The menopause is a biological stage that occurs in every woman’s life, irrespective of whether you have had children or not. It is a natural part of the aging process and occurs due to an imbalance in the body's sex hormones (oestrogen, progesterone and testosterone), caused by a gradual decline in the levels of oestrogen. It is split into three stages:
Perimenopause: The period before the menopause when you start to experience menopausal symptoms but are still having periods. During this time, oestrogen and progesterone, which help to regulate your menstrual cycle, start to fluctuate resulting in the many symptoms of menopause. The average age to start the perimenopause is 45 years of age. Some women experience perimenopausal symptoms for a few months before their periods stop, for others the symptoms can occur for months to years and can be quite debilitating. The most common symptoms are changes in menstrual cycle.
Menopause: This occurs, and is diagnosed when, you have not had a period for one year. The average age for most women to reach the menopause is 51 years, although this can vary between different ethnic groups.
Post menopause: The time period after a woman has not had a menstrual period for 12 consecutive months.
Emotional and psychological challenges
Women in the perimenopause or menopause are often ‘sandwiched’ between caring for aging parents and losing touch with teenagers or adult children leaving home. This can be an emotionally difficult time leaving women struggling with burden or feeling lost without a sense of purpose.
Coupled with this are external changes to a woman’s appearance – skin loses it elasticity and vitality, weight starts to creep up around the tummy and hair starts to thin out or change in texture. Women begin to feel the loss of youth and for some, an increasing sense of feeling invisible. This can really shake a woman’s sense of confidence, self-esteem and may be a trigger for low mood.
The menopause can be a troublesome time. Only 20% of women are fortunate to experience the menopause with little or no symptoms, although they may experience urinary and vaginal symptoms as they age.
The rest can experience any of 34 symptoms, including hot flushes, night sweats, palpitations, mood changes, brain fog, headaches, sleep disturbances, joint pain, urinary symptoms, vaginal dryness, and reduced libido.
The extent and duration of symptoms is very much an individual experience but on average can last around four years after the last period. For some women, these symptoms can have a significant impact on their overall wellbeing in their personal and professional life.
For most women aged over 45 years, a diagnosis of the perimenopause or menopause is based on an account of the symptoms you are experiencing, so blood tests are not normally required.

▸ **Work task 1**:
Return the section of the menopause passage starting at "The menopause can" and ending at "and reduced libido.".
▸ **Work task 2**:
In the menopause passage, what share of women go through the menopause with little or no symptoms?
▸ **Work task 3**:
Continue the menopause passage beyond its last sentence.
None of the material after the menopause passage is needed.

▸ **Data listing**:
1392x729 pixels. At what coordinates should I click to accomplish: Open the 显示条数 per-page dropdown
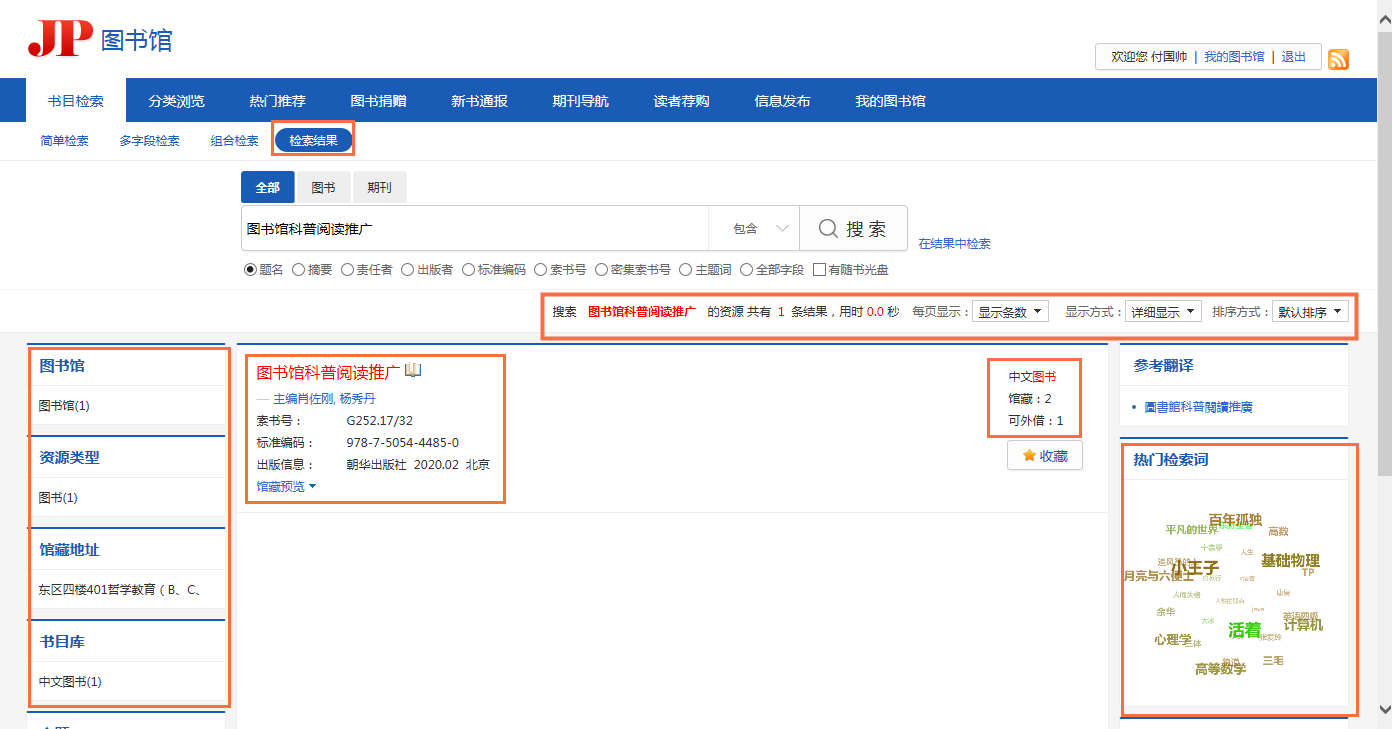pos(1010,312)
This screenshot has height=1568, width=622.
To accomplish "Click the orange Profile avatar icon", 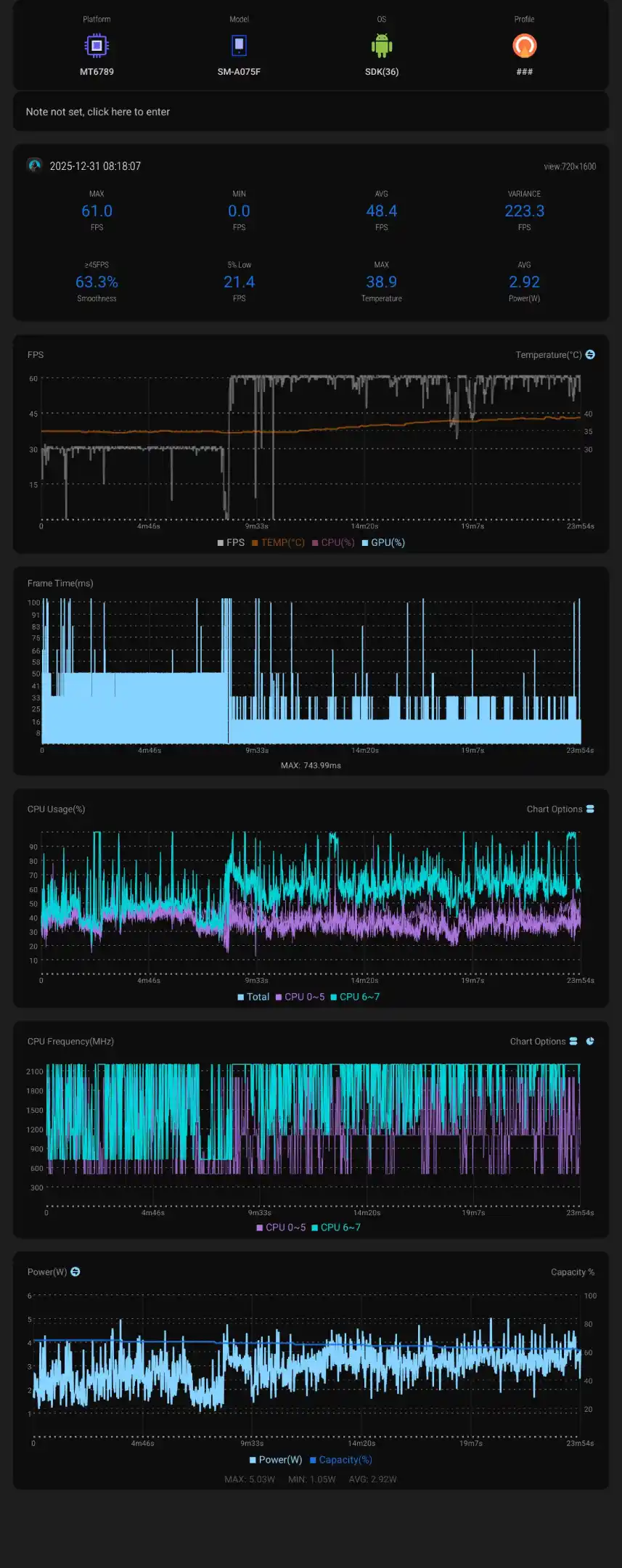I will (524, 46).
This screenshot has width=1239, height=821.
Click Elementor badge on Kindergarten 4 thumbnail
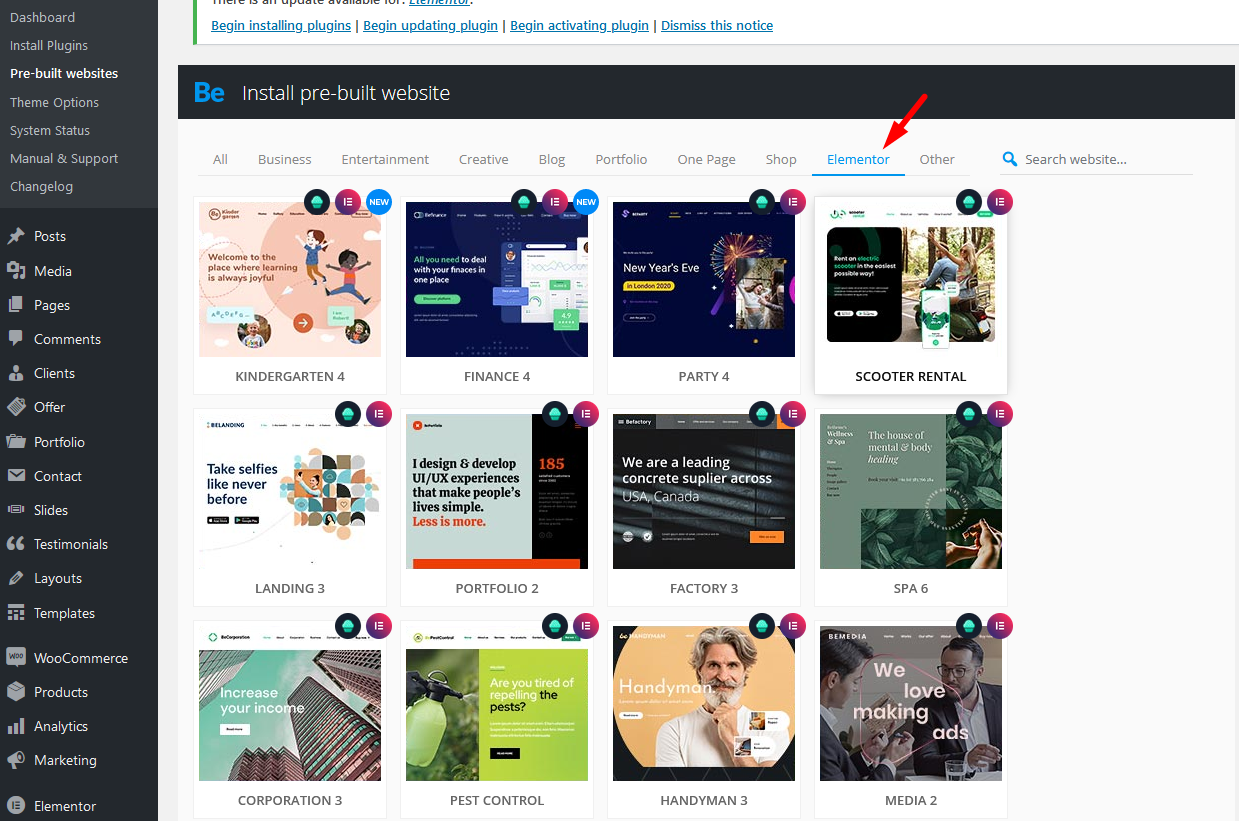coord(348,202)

▸ **Task response 1**:
The menopause can be a troublesome time. Only 20% of women are fortunate to experience the menopause with little or no symptoms, although they may experience urinary and vaginal symptoms as they age.
The rest can experience any of 34 symptoms, including hot flushes, night sweats, palpitations, mood changes, brain fog, headaches, sleep disturbances, joint pain, urinary symptoms, vaginal dryness, and reduced libido.

▸ **Task response 2**:
20% of women.

▸ **Task response 3**:
This is usually the most effective treatment for the symptoms of the menopause and replaces the oestrogen your body no longer produces. If you have a womb, you also need a progestogen to protect its lining. HRT can also reduce your risk of osteoporosis, heart disease, type 2 diabetes, bowel cancer and dementia and for most women the benefits outweigh the risks.HRT is available in a wide range of formulations: tablets, skin patches, a gel to rub into the skin or implants.
Healthy changes to your lifestyle can help offset the negative impact of menopausal symptoms. These include all the elements of the six pillars of health:
A healthy well-balanced diet: Promotes good gut health, reduces risk of osteoporosis, cardiovascular disease, stroke and type 2 diabetes.
Regular exercise and movement: Helps keep your heart and bones healthy, can prevent weight gain and helps reduce your risk of cancer, heart disease, high blood pressure, and type 2 diabetes. It can also boost mood, self-confidence and self-esteem and may prevent cognitive decline and risk of depression.
Restorative sleep: Good sleep hygiene can help with women who have difficulty falling asleep and staying asleep and help alleviate other menopausal symptoms.
Stress management: Relaxation strategies reduce stress and anxiety and boost your mood and self-confidence.
Avoidance or reduction of smoking and alcohol: Can help reduce or alleviate symptoms such as night sweats, palpitations and hot flushes.
Positive social connections: Turn to friends, family and menopause support networks to help you transition through this uncertain time in your life.
These include bio-identical hormones, acupuncture, herbal preparations, vitamin and mineral supplements, isoflavones and phytoestrogens.